Selon l"Agefi, après l’Equateur, l’Ukraine pourrait être le prochain émetteur souverain à faire défaut alors que ses CDS ont atteint un spread record de 3.439 pb. La probabilité de voir l’ex-République soviétique, notée B/B1 par S&P et Moody’s, faire défaut d’ici à cinq ans, est estimée à 93%, indique le quotidien numérique.
Deutsche Asset Manamgement (DeAM) affichait fin septembre un encours de 510 milliards d’euros contre 561 milliards un an auparavant, rapporte la Börsen-Zeitung.

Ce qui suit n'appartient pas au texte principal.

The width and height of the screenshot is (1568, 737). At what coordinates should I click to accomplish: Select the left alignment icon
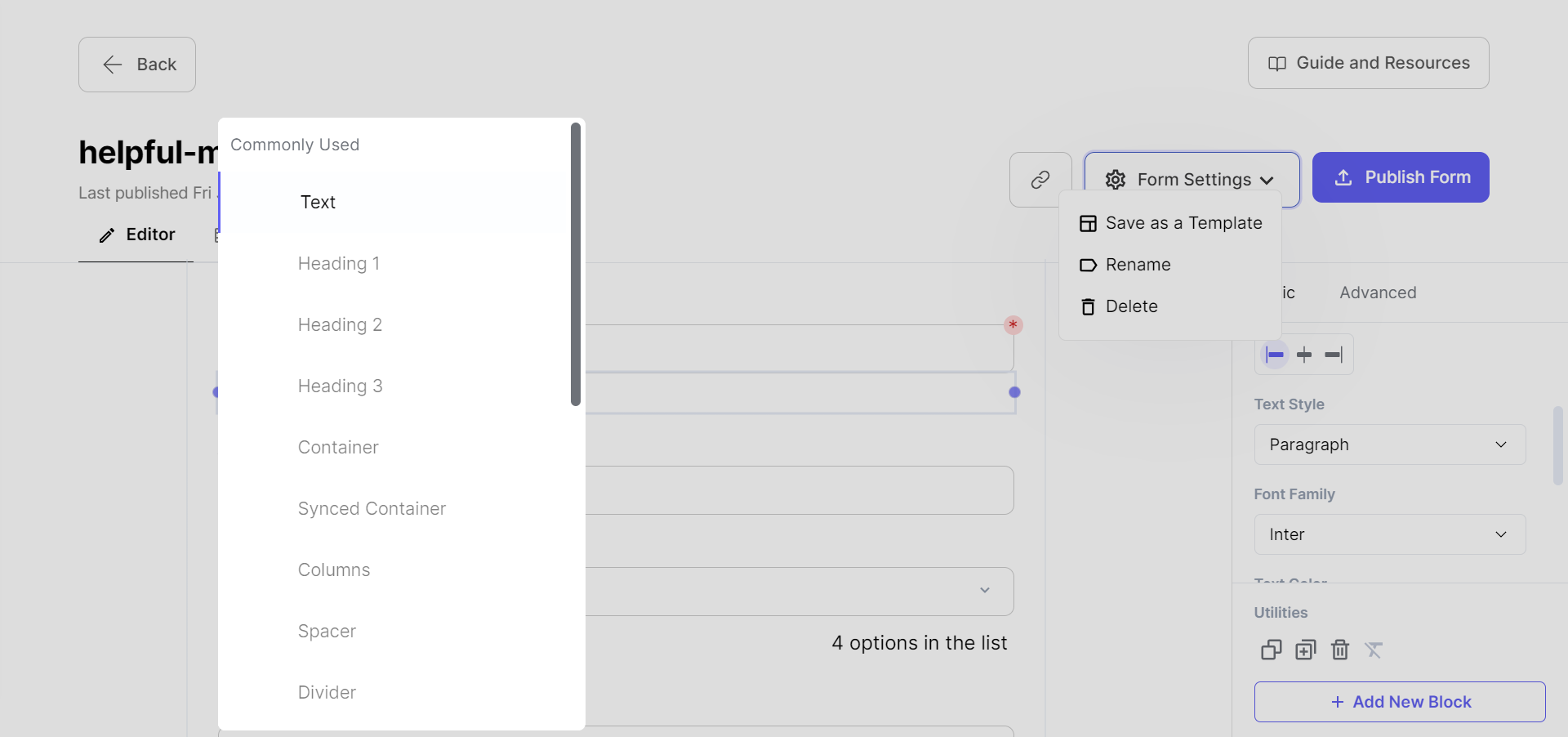[x=1274, y=355]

Celui de DB Advisors (gestion institutionnelle) était inchangé à 156 milliards (elle a atteint 165 milliards fin novembre) tandis que celui de Deutsche Insurance Asset Management se situait à 102 milliards contre 10- milliards. Dans la gestion alternative, les actifs de RREEF s'étaient tassés à 58 milliards d’euros contre 61 milliards. La plus forte contraction est imputable à DWS (produits retail), où l’encours a baissé de 193 milliards contre 239 milliards.